## Task inputs
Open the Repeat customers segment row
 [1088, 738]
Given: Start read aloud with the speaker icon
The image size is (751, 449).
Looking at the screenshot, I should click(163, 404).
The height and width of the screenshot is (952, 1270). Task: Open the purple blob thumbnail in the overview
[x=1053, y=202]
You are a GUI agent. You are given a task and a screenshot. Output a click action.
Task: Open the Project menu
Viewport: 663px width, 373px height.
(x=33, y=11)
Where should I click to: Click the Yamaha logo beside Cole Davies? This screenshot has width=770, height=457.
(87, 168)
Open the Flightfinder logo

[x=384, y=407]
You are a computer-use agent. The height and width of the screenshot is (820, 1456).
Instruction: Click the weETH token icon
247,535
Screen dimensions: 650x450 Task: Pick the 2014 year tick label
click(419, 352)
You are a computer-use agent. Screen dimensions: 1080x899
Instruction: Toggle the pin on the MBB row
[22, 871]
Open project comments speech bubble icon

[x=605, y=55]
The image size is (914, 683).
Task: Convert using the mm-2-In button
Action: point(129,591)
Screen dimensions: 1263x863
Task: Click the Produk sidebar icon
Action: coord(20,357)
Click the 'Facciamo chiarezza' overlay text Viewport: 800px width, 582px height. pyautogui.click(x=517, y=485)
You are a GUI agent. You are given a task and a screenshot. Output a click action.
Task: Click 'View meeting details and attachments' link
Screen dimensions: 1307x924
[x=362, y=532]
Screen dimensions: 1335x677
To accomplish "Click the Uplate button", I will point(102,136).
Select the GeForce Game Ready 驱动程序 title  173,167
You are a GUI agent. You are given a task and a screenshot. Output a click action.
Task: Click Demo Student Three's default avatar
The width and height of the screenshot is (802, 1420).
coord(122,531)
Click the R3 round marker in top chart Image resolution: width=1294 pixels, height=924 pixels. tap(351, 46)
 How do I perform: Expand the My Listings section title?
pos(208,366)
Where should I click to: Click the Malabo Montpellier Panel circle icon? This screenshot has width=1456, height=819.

## Task requirements
Reproduce every row above, swapping "GUI agent" for "desktop agent" wherever it occurs and leaving everything else unchanged.

## Problem solution
Open the Repeat customers segment row
 [1088, 738]
Given: Start read aloud with the speaker icon
The image size is (751, 449).
Looking at the screenshot, I should click(163, 404).
The height and width of the screenshot is (952, 1270). Task: Open the purple blob thumbnail in the overview
[x=1053, y=202]
You are a desktop agent. You are given a task and a screenshot. Output a click action.
Task: Open the Project menu
Viewport: 663px width, 373px height.
(x=33, y=11)
Where should I click to: Click the Yamaha logo beside Cole Davies? This screenshot has width=770, height=457.
(87, 168)
Open the Flightfinder logo

[x=384, y=407]
You are a computer-use agent. The height and width of the screenshot is (820, 1456).
Instruction: Click the weETH token icon
247,535
Screen dimensions: 650x450 Task: Pick the 2014 year tick label
click(419, 352)
You are a computer-use agent. Screen dimensions: 1080x899
Instruction: Toggle the pin on the MBB row
[22, 871]
Open project comments speech bubble icon

[x=605, y=55]
The image size is (914, 683).
Task: Convert using the mm-2-In button
Action: point(129,591)
Screen dimensions: 1263x863
Task: Click the Produk sidebar icon
Action: coord(20,357)
Click the 'Facciamo chiarezza' overlay text Viewport: 800px width, 582px height. pyautogui.click(x=517, y=485)
You are a desktop agent. You are given a task and a screenshot. Output a click action.
Task: Click 'View meeting details and attachments' link
Screen dimensions: 1307x924
[x=362, y=532]
Screen dimensions: 1335x677
To accomplish "Click the Uplate button", I will point(102,136).
Select the GeForce Game Ready 驱动程序 title  173,167
You are a desktop agent. You are given a task and a screenshot. Output a click action.
Task: Click Demo Student Three's default avatar
The width and height of the screenshot is (802, 1420).
coord(122,531)
Click the R3 round marker in top chart Image resolution: width=1294 pixels, height=924 pixels. tap(351, 46)
 How do I perform: Expand the My Listings section title?
pos(208,366)
Where should I click to: Click the Malabo Montpellier Panel circle icon? This screenshot has width=1456, height=819.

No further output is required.